* _Work required_
Starting at the line containing "Select the Listener Role entry" and continuing through the last line of the records, rewrite those lines with "Select" swapped for "Pick". Leave everything else unchanged.

··· Provided records

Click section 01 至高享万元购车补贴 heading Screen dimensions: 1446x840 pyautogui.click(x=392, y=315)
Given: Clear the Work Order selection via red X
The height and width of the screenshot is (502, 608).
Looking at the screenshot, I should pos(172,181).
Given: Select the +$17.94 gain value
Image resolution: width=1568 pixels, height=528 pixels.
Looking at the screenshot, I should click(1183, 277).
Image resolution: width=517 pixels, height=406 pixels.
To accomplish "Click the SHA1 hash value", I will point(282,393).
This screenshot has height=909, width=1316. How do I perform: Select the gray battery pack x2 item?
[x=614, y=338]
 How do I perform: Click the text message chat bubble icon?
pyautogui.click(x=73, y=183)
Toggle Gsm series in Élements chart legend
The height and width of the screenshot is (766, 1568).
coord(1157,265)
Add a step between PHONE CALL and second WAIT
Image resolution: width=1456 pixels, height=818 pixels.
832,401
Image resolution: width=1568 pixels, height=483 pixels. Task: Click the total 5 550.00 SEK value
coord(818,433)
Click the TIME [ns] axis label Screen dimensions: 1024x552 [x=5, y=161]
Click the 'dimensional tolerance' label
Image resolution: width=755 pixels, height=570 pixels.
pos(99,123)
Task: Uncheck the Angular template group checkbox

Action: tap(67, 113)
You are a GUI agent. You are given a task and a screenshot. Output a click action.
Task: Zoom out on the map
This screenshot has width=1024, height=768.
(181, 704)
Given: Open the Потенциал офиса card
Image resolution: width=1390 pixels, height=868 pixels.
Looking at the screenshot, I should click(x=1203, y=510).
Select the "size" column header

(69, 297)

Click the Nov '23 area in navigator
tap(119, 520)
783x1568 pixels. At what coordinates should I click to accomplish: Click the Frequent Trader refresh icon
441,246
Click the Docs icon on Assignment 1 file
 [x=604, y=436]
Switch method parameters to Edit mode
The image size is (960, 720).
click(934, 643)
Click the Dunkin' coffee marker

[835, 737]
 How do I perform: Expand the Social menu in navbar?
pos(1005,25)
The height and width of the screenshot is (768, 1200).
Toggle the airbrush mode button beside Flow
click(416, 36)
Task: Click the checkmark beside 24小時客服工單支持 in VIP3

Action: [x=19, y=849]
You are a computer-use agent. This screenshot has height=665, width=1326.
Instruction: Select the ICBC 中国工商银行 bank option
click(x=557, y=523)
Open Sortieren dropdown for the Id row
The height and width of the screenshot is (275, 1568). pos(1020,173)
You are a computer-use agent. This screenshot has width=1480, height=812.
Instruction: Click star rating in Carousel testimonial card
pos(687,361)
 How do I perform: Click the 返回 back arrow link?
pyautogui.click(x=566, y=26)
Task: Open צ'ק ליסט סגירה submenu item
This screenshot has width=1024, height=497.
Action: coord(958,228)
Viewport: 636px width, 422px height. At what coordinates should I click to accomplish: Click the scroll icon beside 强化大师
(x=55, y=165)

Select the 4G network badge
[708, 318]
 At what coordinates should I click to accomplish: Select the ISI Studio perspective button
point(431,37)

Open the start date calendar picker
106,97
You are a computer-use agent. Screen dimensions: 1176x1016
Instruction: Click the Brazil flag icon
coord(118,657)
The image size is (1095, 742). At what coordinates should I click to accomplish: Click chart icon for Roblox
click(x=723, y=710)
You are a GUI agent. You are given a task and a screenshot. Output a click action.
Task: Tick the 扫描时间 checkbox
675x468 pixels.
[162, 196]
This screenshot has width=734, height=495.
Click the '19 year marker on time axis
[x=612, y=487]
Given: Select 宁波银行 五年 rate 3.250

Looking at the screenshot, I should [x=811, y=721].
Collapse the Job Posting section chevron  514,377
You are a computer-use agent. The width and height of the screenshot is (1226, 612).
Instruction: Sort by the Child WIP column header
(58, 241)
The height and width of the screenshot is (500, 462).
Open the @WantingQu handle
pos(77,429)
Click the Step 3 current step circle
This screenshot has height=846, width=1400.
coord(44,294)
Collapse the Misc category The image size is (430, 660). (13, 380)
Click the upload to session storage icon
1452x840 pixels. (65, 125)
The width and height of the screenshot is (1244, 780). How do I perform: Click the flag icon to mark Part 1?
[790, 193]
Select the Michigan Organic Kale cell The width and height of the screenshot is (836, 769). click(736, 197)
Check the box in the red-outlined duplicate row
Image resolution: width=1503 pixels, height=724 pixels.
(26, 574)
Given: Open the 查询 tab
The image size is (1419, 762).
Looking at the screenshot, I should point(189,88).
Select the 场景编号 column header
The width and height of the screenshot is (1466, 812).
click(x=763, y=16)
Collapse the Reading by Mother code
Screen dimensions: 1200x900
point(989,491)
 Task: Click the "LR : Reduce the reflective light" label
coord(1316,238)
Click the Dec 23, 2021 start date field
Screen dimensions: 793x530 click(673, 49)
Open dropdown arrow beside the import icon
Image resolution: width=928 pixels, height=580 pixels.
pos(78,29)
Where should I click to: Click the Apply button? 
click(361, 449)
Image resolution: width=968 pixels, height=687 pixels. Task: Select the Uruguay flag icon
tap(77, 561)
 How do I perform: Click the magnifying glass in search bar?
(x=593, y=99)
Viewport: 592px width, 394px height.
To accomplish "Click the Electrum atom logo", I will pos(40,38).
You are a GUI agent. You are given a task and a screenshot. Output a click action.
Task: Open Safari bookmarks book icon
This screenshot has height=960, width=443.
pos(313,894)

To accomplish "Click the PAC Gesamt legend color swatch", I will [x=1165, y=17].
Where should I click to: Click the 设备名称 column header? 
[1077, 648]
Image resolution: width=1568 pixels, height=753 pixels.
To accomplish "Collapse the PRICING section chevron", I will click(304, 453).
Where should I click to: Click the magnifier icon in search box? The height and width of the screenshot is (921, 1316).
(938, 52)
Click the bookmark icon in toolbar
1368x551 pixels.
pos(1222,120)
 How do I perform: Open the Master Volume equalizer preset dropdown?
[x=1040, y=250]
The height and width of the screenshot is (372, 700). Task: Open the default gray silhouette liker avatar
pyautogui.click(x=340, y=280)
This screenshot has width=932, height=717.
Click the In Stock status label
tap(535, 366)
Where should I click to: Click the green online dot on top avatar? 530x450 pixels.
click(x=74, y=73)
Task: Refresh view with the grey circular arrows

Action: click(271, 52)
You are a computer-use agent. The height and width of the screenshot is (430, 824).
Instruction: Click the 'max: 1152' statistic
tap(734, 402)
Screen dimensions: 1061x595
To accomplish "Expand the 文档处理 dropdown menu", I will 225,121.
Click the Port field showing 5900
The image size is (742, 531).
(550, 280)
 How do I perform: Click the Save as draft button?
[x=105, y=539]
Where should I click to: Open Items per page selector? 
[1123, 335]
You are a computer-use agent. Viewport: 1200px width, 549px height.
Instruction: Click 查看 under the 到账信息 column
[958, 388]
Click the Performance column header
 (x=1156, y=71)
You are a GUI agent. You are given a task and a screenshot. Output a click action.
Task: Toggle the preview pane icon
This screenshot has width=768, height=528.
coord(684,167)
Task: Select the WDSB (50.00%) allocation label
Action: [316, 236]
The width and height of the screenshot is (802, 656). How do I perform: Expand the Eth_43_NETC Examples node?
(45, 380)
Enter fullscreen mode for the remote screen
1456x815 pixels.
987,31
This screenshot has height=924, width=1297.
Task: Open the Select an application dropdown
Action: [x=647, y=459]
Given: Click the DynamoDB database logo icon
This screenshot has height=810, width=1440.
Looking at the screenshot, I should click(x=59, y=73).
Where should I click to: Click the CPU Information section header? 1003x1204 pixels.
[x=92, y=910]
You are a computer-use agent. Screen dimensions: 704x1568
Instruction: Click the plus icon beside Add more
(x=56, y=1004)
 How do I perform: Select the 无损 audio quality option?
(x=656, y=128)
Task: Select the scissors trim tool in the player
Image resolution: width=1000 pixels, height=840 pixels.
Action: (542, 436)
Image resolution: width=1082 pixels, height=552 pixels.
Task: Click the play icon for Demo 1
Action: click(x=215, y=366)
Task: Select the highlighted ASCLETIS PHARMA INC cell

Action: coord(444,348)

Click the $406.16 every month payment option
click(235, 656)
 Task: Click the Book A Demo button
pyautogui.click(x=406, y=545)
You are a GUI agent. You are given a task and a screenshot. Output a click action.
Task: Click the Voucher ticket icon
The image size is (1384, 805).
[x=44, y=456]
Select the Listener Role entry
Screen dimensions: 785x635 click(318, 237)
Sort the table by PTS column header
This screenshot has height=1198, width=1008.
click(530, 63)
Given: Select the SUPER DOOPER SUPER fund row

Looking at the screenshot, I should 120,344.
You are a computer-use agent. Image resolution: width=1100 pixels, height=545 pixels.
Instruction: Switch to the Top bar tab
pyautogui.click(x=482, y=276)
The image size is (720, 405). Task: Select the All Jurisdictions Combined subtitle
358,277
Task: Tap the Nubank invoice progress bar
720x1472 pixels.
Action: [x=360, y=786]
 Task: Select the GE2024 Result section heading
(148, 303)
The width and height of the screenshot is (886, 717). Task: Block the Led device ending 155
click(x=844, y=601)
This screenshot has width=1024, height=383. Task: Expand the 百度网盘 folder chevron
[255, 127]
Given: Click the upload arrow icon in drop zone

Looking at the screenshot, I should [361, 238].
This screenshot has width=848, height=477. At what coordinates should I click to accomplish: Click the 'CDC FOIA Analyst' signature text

······

* _Result of this exercise_
Pick the Listener Role entry
Screen dimensions: 785x635 click(318, 237)
Sort the table by PTS column header
This screenshot has height=1198, width=1008.
click(530, 63)
Given: Pick the SUPER DOOPER SUPER fund row

Looking at the screenshot, I should 120,344.
You are a computer-use agent. Image resolution: width=1100 pixels, height=545 pixels.
Instruction: Switch to the Top bar tab
pyautogui.click(x=482, y=276)
The image size is (720, 405). Task: Pick the All Jurisdictions Combined subtitle
358,277
Task: Tap the Nubank invoice progress bar
720x1472 pixels.
Action: [x=360, y=786]
 Task: Pick the GE2024 Result section heading
(148, 303)
The width and height of the screenshot is (886, 717). Task: Block the Led device ending 155
click(x=844, y=601)
This screenshot has width=1024, height=383. Task: Expand the 百度网盘 folder chevron
[255, 127]
Given: Click the upload arrow icon in drop zone

Looking at the screenshot, I should [361, 238].
This screenshot has width=848, height=477. At what coordinates should I click to accomplish: Click the 'CDC FOIA Analyst' signature text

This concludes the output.